How sourc.dev Works With Data

What makes this data different

Most AI data sources are snapshots. sourc.dev is an archive.

When a price changes on sourc.dev, the old price is not overwritten. It is preserved in an append-only history layer with a timestamp and a source link. This means every entity on the platform carries a full audit trail — you can see what changed, when it changed, and what the primary source was at the time of verification.

This design is intentional. The archive cannot be reconstructed retroactively. Every day of tracking that passes is a day that cannot be recovered. The historical record starts from the first verified entry, not from today.

How we verify data

Every attribute on sourc.dev requires three fields before it is published:

Source URL — a publicly accessible primary source confirming the value. Vendor documentation, official pricing pages, and published research papers are accepted. Aggregators and secondary sources are not.

Verification date — the date the value was confirmed against the source. Pricing attributes older than 90 days are flagged for re-verification automatically.

Confidence level — a machine-readable signal indicating whether the value is directly stated in the source, inferred from context, or estimated from partial data.

Unknown is published as unknown. We never publish absence of evidence as evidence of absence. A missing price is not a zero price. An unverified capability flag is not a false.

How changes are tracked

The sourc.dev pipeline monitors tracked entities on a defined schedule. When a value changes, a new row is written to the attribute history layer. The previous value is preserved.

The /changes feed surfaces the most recent verified changes across all entities. It updates automatically when the pipeline detects a new value against a primary source.

This is not a changelog maintained by humans. It is a machine-generated record derived from primary source verification. The methodology that governs it is documented at /methodology.

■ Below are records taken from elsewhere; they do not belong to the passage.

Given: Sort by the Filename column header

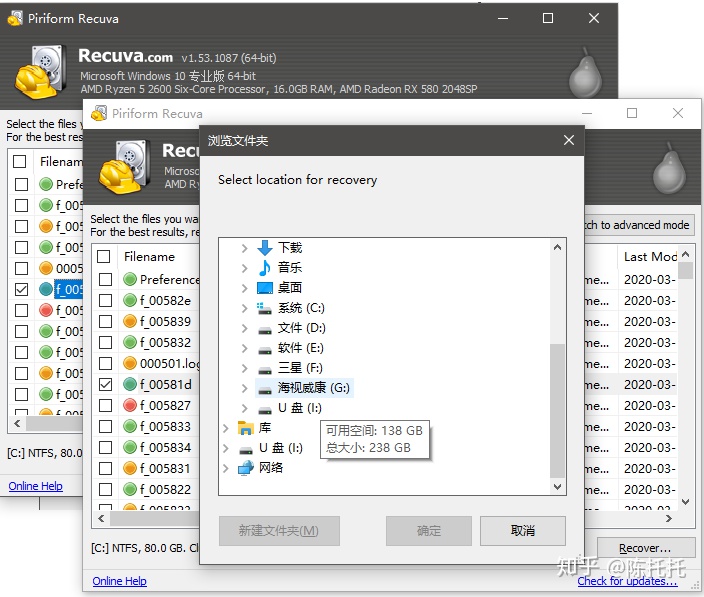Looking at the screenshot, I should [x=150, y=257].
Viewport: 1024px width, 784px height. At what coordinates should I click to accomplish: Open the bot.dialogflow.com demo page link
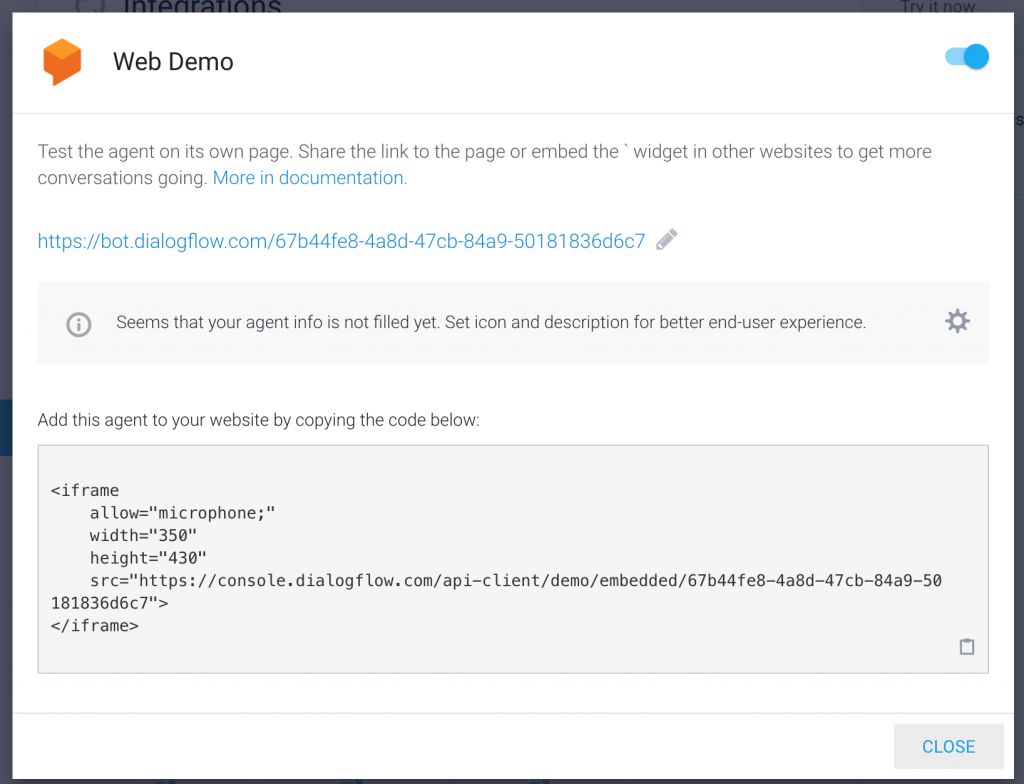click(x=341, y=241)
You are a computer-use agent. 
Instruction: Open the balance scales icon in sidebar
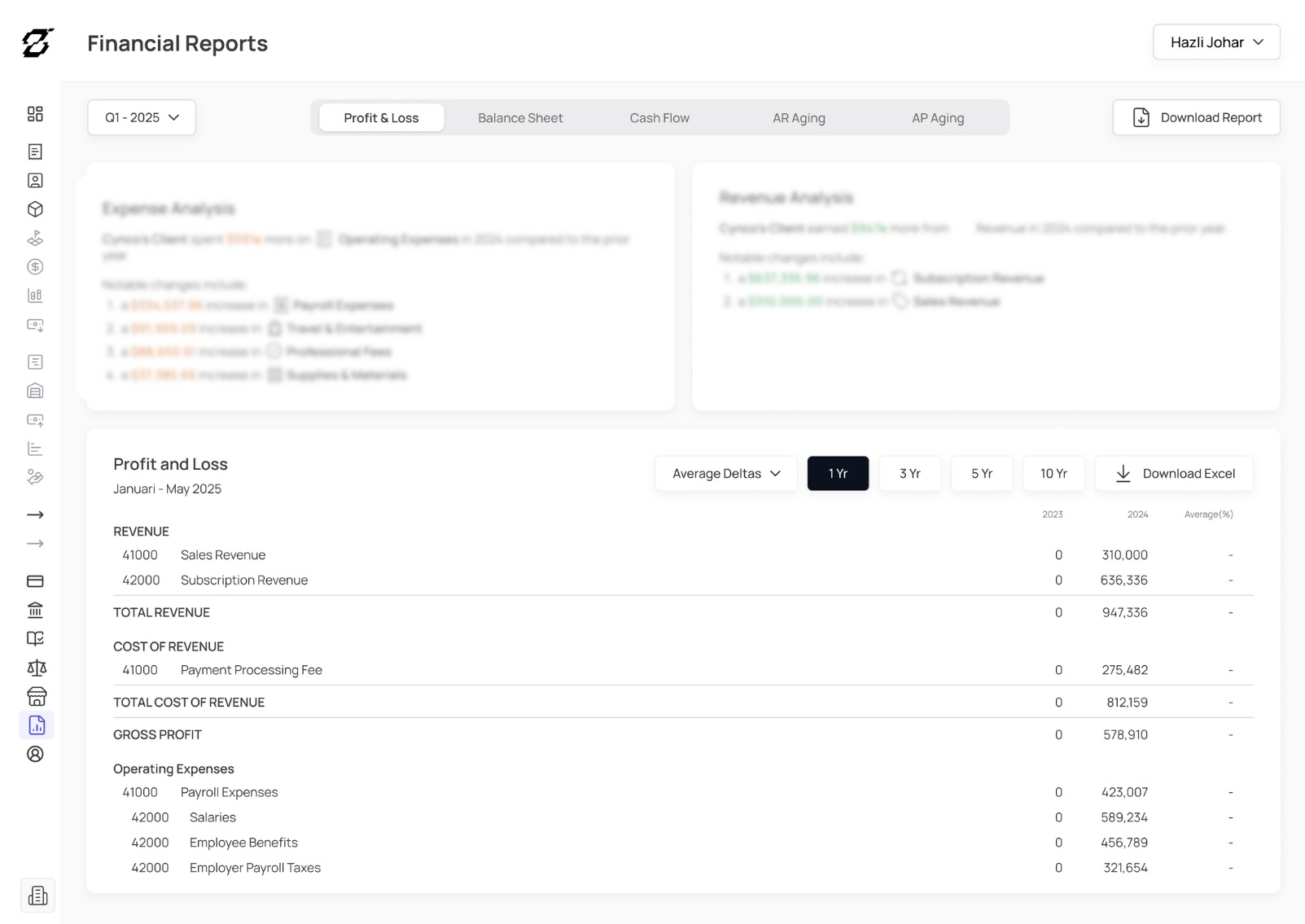(36, 668)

How knowledge pages are built

The /learn pages explain each tracked metric and attribute in plain language — what it measures, why it matters, and how to interpret it. The /glossary pages define the terminology used across the platform.

Both are built from the same attribute registry that governs the data layer. Every term in a data table has a corresponding explanation. Every metric on an entity page has a corresponding learn page.

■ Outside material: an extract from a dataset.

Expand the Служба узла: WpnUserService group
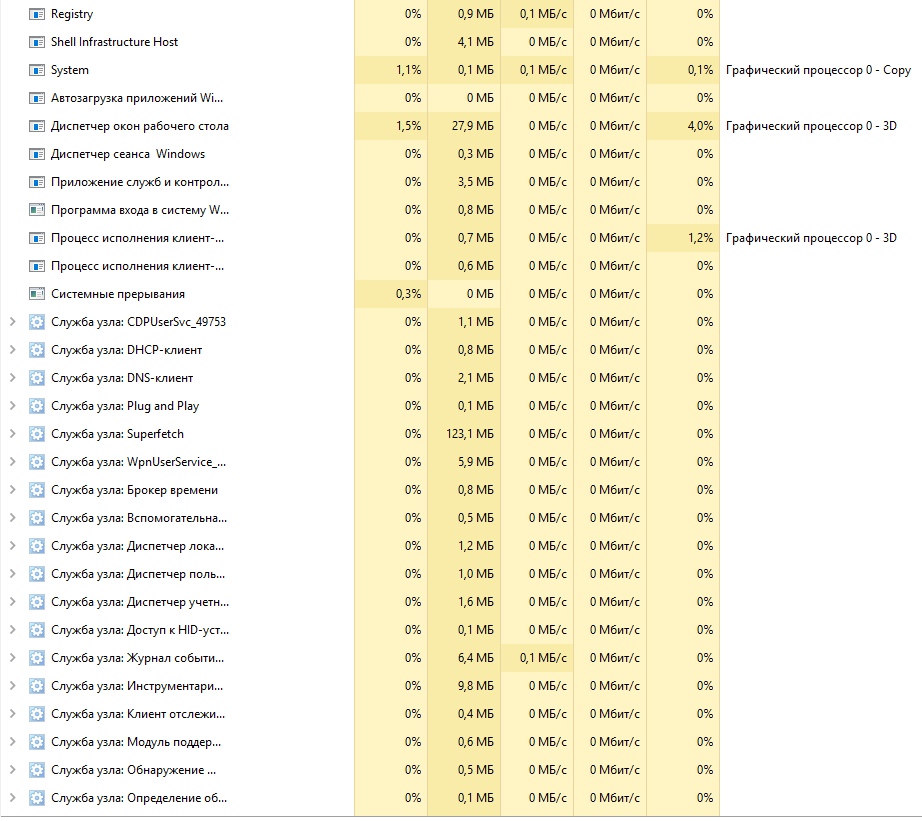 tap(12, 462)
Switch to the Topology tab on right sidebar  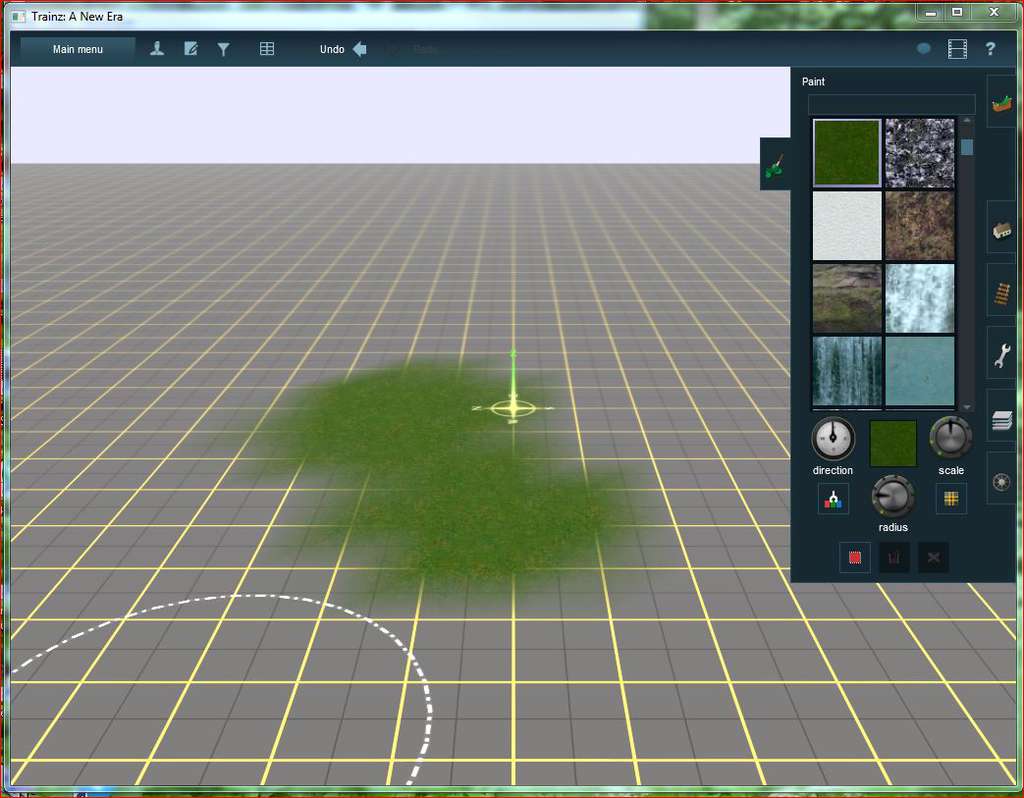click(1001, 102)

Content depth is a function of data depth. A learn page that currently shows limited data is not a finished article — it is a live document that deepens as the underlying data accumulates. When new verified attributes are added to an entity, the corresponding learn page reflects them. When a new metric enters the pipeline, a new learn page is created.

This is the content strategy: build the knowledge layer in parallel with the data layer, so that every new data point is immediately explainable, citable, and linkable.

Who this data serves

Developers

Choose models and tools with confidence. Verified pricing across providers. Tracked capability changes. Integration graphs that show what connects to what.

Investors and analysts

Build evidence-based theses on the AI infrastructure landscape. Market concentration, pricing trends, and integration velocity — all with primary source attribution.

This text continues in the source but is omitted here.